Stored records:
== Segment start ==

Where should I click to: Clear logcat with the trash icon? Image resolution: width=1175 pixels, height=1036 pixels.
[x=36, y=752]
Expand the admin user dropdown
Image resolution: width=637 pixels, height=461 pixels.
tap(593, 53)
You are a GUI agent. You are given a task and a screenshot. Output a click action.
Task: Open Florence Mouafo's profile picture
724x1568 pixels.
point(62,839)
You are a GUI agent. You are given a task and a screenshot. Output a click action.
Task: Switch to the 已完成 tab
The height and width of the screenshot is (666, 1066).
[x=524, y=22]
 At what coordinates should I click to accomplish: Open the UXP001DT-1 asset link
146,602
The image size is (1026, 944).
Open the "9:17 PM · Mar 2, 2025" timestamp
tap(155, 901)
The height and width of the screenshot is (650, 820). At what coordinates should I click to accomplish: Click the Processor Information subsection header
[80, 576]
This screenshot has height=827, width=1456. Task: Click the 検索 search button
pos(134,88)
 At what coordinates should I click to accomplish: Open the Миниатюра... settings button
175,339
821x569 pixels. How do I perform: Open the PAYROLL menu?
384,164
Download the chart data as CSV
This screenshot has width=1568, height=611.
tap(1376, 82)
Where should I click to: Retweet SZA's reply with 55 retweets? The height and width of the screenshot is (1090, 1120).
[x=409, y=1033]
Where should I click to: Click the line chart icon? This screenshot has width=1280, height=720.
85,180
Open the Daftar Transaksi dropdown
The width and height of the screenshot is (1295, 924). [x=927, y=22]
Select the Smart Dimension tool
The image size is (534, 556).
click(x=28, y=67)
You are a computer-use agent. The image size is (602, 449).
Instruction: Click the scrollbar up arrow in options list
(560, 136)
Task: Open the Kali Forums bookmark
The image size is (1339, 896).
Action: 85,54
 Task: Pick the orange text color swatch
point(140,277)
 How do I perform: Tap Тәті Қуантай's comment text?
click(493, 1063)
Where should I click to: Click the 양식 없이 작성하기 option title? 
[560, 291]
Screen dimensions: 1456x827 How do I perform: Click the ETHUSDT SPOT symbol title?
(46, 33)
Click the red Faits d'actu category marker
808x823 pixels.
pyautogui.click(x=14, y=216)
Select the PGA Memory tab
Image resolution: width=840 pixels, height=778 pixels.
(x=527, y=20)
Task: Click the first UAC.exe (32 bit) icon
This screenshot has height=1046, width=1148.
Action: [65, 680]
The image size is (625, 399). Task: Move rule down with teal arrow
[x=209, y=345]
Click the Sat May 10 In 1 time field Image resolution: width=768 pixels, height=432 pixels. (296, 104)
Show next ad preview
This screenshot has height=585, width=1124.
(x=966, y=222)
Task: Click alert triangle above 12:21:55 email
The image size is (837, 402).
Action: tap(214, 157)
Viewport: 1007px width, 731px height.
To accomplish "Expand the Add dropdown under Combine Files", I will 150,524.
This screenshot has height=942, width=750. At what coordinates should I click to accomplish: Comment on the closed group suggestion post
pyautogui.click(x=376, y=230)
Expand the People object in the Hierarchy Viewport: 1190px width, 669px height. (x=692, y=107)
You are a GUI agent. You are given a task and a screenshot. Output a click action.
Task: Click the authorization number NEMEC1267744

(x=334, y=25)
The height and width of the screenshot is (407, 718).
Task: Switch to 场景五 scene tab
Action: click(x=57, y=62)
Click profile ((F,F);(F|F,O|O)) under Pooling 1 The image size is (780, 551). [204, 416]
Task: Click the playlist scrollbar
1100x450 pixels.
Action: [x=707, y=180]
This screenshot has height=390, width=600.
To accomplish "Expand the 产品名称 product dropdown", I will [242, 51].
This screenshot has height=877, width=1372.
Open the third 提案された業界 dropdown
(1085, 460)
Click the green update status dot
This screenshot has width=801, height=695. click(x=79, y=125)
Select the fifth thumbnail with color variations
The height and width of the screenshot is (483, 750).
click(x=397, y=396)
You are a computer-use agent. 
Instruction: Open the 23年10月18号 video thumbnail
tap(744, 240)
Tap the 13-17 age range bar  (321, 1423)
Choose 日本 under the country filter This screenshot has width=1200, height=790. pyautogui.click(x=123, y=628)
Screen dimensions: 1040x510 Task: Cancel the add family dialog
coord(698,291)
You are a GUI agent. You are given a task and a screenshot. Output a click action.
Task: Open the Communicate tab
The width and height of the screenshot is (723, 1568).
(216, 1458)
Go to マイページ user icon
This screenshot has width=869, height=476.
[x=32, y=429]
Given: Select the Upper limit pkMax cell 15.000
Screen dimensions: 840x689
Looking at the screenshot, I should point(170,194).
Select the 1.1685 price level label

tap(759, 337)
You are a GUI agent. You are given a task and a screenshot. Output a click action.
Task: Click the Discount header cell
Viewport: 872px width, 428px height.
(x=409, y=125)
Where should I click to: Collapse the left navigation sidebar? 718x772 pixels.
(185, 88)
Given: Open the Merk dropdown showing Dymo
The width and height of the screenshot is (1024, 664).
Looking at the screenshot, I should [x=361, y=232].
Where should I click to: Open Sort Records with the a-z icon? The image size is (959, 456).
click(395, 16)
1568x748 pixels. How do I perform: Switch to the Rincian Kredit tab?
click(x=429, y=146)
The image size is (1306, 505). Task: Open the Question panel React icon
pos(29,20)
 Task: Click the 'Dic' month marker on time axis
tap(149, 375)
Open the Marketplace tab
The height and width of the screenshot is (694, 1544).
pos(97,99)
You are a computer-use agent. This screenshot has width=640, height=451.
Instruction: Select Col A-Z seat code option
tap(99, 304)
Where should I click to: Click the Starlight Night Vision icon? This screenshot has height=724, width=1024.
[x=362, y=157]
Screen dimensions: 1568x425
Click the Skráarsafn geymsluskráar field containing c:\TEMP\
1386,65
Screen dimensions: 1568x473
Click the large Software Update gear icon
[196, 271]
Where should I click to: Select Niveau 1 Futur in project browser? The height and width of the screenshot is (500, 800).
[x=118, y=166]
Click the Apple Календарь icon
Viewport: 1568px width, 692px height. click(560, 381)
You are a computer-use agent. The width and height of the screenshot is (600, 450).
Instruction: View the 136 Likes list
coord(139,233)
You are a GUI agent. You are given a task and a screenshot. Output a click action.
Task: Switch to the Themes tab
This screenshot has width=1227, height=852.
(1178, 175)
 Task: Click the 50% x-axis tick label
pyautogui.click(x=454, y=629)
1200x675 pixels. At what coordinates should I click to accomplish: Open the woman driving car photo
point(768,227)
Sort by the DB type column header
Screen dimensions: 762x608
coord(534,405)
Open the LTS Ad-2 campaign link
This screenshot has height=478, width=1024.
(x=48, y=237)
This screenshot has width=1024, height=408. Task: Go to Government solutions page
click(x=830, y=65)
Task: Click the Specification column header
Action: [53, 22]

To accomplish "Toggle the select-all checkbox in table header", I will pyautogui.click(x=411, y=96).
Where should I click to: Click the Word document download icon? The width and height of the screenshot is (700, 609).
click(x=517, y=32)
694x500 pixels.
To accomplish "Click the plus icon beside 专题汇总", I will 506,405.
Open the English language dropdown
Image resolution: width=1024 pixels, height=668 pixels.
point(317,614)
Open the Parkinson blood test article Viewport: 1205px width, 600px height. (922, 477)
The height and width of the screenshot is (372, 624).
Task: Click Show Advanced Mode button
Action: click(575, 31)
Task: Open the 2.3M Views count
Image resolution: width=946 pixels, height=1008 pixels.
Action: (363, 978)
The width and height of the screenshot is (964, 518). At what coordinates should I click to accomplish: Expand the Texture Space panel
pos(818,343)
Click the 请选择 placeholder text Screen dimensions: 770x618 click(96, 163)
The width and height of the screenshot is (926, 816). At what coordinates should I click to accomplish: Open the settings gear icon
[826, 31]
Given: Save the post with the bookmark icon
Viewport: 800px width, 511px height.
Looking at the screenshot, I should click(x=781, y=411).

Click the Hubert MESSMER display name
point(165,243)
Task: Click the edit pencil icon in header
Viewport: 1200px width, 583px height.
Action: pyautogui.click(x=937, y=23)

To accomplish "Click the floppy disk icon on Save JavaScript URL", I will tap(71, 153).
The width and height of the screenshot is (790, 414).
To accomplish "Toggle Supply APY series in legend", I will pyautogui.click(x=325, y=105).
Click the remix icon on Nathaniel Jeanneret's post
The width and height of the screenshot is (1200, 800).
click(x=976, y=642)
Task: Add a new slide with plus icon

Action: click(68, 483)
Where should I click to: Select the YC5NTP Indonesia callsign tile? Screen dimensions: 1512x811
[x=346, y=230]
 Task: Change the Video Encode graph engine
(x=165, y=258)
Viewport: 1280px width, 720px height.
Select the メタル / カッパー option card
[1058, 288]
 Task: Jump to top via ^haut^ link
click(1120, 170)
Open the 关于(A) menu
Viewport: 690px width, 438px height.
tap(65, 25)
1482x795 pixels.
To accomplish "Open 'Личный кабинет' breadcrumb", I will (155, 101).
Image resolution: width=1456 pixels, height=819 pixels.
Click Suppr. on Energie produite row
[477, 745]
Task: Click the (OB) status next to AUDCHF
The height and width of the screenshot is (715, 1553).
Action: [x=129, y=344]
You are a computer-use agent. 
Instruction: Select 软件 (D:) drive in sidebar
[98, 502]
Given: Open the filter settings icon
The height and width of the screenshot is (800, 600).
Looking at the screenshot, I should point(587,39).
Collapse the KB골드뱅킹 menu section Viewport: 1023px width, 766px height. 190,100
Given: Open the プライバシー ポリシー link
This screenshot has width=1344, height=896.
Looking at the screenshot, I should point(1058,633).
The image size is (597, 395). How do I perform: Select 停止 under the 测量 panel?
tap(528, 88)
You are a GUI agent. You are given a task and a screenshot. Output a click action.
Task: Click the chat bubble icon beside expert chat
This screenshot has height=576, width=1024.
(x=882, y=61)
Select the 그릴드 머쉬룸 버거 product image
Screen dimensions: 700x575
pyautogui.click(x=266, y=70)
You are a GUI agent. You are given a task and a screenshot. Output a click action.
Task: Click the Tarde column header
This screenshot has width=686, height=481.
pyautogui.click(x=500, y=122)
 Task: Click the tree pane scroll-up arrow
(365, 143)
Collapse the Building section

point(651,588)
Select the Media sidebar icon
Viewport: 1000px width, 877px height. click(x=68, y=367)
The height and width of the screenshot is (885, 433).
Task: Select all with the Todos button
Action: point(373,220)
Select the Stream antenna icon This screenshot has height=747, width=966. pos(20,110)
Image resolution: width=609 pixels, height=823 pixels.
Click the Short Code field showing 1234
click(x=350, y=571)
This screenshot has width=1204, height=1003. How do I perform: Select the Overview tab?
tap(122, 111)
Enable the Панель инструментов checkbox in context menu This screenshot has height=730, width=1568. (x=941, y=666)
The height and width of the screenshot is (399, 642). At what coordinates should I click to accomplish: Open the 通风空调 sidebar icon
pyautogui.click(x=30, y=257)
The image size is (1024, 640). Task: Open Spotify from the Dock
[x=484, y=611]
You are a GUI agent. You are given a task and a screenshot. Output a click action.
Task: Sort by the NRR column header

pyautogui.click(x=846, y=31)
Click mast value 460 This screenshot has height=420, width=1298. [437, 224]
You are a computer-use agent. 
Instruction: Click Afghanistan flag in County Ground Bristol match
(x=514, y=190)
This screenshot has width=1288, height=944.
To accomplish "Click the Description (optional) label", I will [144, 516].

== Segment end ==

→ WORK TO BE COMPLETED:
Taking the entries above, print exactly the lines starting at the line with "The image size is (837, 402)." and ending at the line with "Tap the 13-17", both included.

→ EXERCISE SOLUTION:
The image size is (837, 402).
Action: tap(214, 157)
Viewport: 1007px width, 731px height.
To accomplish "Expand the Add dropdown under Combine Files", I will 150,524.
This screenshot has height=942, width=750. At what coordinates should I click to accomplish: Comment on the closed group suggestion post
pyautogui.click(x=376, y=230)
Expand the People object in the Hierarchy Viewport: 1190px width, 669px height. (x=692, y=107)
You are a GUI agent. You are given a task and a screenshot. Output a click action.
Task: Click the authorization number NEMEC1267744

(x=334, y=25)
The height and width of the screenshot is (407, 718).
Task: Switch to 场景五 scene tab
Action: click(x=57, y=62)
Click profile ((F,F);(F|F,O|O)) under Pooling 1 The image size is (780, 551). [204, 416]
Task: Click the playlist scrollbar
1100x450 pixels.
Action: [x=707, y=180]
This screenshot has height=390, width=600.
To accomplish "Expand the 产品名称 product dropdown", I will [242, 51].
This screenshot has height=877, width=1372.
Open the third 提案された業界 dropdown
(1085, 460)
Click the green update status dot
This screenshot has width=801, height=695. click(x=79, y=125)
Select the fifth thumbnail with color variations
The height and width of the screenshot is (483, 750).
click(x=397, y=396)
You are a computer-use agent. 
Instruction: Open the 23年10月18号 video thumbnail
tap(744, 240)
Tap the 13-17 age range bar  (321, 1423)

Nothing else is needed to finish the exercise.